This young man, we soon learn, is Liam (played by Neil Bishop, who does a good job of managing to make him likeable despite him being quite aggravated and therefore quite demanding for most of the running time). He’s a researcher in a military facility, and that’s where he has been looked after ever since his mysterious accident. Nobody can tell him quite what this was because the electromagnetic pulse (EMP) involved also wiped out the log file – they don’t know what he was doing at the time. Something is definitely wrong, though, because we keep seeing him with and without the bandages and stitches in back to back scenes (and this isn’t a continuity error).

As Liam tries to figure out why he’s having such strange experiences, he has further encounters with the old man, who keeps responding to his requests for advice by saying simply “Listen.” (It does not occur to him that they might not share a language, and that the man might simply be repeating one of the only English words he knows.) He also develops a complex relationship with his doctor, Emma (Zoe Cunningham), who opposes his investigations because she wants to protect his health, but who is also sympathetic to his developing suspicions.

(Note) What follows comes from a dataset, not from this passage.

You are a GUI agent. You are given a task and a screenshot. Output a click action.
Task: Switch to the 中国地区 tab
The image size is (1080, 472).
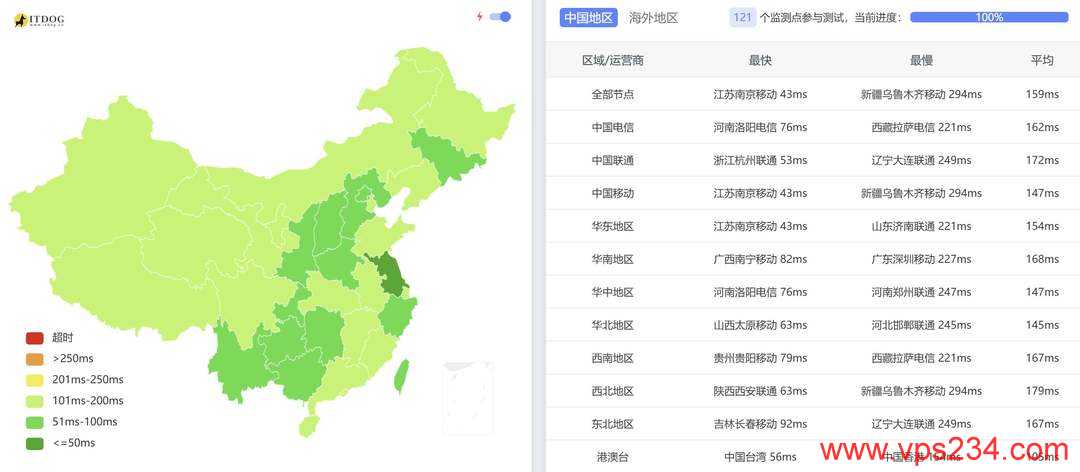[x=588, y=18]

Healthcare workers watching this film may raise an eyebrow at some of the dialogue, but the way Emma handles the situation – including her final professional decision – is realistic enough. Similar things could be said of the physics and maths described here. There’s an odd reference to string theory and a curious understanding of what is meant by the phrase ‘quantum state’. There are also some cute little in-jokes around the numbers used in the film, and a nice idea related to the Ancient Celtic use of spirals. Liam’s exposure to the EMP (which is repeated over the course of the film, so no spoilers there) owes a lot to Highlander’s ‘quickening’.

Despite all this, Breaking Infinity stands on its own two feet. It’s impressively polished given its modest budget, and is elevated by a score which adds an epic element to scenes with only a handful of people in them. An effective little thriller with committed performances, it punches above its weight.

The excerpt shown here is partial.